There was, of course, the "new" house, a 1940s bungalow that has been lovingly updated to keep the charming parts intact. Some of the charming parts are no longer in their original use (see above: Doc the Dachshund, which I knitted for their first Christmas together, now making his home in the old telephone nook) but the built-ins! And the cedar-lined closets! And the non-open concept which, mark my words, they will love so much more than all those people who have opened their kitchens to the living areas and will regret this decision when they have to stare at the chaos of Thanksgiving dinner preps while they're trying to enjoy their turkey in dining area and pretend it took no effort at all. That whole open concept will scream LIAR! at them.
Ahem. I believe that's what's known as a tangent.
Anyway, the weekend felt extremely passing-of-the-torch-ish. We always had a list of to-do's for Husband's parents when they visited, partly because we needed things done and partly because they came from hard-working German stock and if we didn't have work for them they would find it for themselves, which led me to make some regrettable decisions.
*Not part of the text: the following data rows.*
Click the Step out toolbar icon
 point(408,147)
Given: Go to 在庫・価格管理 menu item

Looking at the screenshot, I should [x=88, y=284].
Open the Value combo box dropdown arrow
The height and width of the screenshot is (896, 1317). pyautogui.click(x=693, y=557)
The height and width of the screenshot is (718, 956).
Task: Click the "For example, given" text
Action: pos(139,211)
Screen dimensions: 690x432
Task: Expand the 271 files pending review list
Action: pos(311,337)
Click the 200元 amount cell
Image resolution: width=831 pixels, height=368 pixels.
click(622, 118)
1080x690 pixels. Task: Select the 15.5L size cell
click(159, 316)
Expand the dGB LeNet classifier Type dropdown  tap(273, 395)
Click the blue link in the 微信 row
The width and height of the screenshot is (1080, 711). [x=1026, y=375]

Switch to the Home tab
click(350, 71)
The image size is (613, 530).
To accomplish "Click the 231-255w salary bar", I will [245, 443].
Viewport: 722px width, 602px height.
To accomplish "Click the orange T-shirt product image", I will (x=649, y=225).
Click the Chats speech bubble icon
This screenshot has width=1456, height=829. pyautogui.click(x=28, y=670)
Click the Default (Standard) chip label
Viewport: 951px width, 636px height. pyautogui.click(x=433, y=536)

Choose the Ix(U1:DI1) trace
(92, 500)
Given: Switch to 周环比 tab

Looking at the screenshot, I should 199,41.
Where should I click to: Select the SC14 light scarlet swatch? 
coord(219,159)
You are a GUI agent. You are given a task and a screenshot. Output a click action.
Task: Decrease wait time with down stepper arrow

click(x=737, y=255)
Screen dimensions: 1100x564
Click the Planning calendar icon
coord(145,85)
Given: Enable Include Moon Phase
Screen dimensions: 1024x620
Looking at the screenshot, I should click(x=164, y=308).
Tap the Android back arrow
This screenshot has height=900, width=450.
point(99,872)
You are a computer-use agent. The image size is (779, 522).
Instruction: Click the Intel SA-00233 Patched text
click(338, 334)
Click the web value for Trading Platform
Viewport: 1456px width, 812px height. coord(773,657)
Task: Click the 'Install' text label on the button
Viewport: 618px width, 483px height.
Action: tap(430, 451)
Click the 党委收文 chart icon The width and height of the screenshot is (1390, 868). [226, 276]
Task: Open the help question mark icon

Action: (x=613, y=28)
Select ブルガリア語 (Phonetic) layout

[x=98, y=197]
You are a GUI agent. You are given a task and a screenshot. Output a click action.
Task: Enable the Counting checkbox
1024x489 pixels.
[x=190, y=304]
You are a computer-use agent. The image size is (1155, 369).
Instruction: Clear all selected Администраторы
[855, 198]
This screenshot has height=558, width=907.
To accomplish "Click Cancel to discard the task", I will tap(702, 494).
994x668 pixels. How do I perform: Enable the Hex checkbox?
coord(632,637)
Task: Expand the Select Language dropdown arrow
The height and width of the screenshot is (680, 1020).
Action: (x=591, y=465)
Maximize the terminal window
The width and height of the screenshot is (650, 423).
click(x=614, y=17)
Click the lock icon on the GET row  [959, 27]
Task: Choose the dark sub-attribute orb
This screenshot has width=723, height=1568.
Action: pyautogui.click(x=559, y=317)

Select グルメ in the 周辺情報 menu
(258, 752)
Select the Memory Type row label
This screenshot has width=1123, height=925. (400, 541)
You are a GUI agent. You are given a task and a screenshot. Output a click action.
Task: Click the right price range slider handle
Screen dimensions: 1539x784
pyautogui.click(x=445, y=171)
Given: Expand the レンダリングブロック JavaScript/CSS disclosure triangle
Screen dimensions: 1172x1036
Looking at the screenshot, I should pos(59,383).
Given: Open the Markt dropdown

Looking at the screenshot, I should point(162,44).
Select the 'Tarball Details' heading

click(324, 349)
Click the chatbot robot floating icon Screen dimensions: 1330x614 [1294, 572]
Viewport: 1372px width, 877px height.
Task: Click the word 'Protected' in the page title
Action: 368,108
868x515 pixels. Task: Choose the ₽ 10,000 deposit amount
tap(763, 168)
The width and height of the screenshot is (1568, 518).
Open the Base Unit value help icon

So while Husband and Boy#1 reinstalled a door that had been removed from a stairway, Lovely Girl and I replaced the canning jar sconces inside the front door. (Seriously, previous owners? You made so many lovely and tasteful choices then do a belly-flop on the first thing you see inside the house?)
We also ate at interesting food joints, worshiped with them in their new congregation, visited their new office (after hours), and watched several backlogged episodes of The Price Is Right. We talked, and we talked, and we talked.
It was a lovely, lovely weekend. I hope we can do it again soon. And I promise, One and LG, we won't stay a full week. Track record to the contrary. I would really rather not make regrettable decisions.